▸ Stated problem
From the post on being stuck in a rut, pull out the passage that runs from "This isn’t good." up to and including "thinking about them!", copying it word for word.

▸ Provided text
┄┄┄┄┄┄┄┄┄┄
Posted on September 27, 2022
Do you ever get the feeling that you’re in a rut?
It happens to the best of us.
One day you look around and realize that routine has largely taken charge of your life. Your waking hours are a slog of sameness. You’re mostly on automatic pilot, stuck in a daily/weekly grind of habitual behaviors, a prisoner of your ingrained practices.
This isn’t good. Because monotony is a harsh jailer.
Here’s what happens when you become too settled in your ways:
- You dull your senses. This dampens attention to your surroundings and the wealth of possibilities before you.
- Creativity withers and turns brown around the edges, leaving you with a poverty of inspiration.
- Life becomes so repetitive—so static and sterile and tedious—that the fire inside starts flickering.
It’s easy for too much equilibrium to sneak into your day-to-day living. Dr. Wendy Wood, a research psychologist at the University of Southern California, found that approximately 43% of a person’s daily behaviors are performed out of habit. Does that surprise you? We spend almost half of our day doing things without really thinking about them!
┄┄┄┄┄┄┄┄┄┄
▸ Collected data
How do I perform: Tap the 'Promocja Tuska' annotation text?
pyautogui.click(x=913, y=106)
┄┄┄┄┄┄┄┄┄┄
▸ Task output
This isn’t good. Because monotony is a harsh jailer.
Here’s what happens when you become too settled in your ways:
- You dull your senses. This dampens attention to your surroundings and the wealth of possibilities before you.
- Creativity withers and turns brown around the edges, leaving you with a poverty of inspiration.
- Life becomes so repetitive—so static and sterile and tedious—that the fire inside starts flickering.
It’s easy for too much equilibrium to sneak into your day-to-day living. Dr. Wendy Wood, a research psychologist at the University of Southern California, found that approximately 43% of a person’s daily behaviors are performed out of habit. Does that surprise you? We spend almost half of our day doing things without really thinking about them!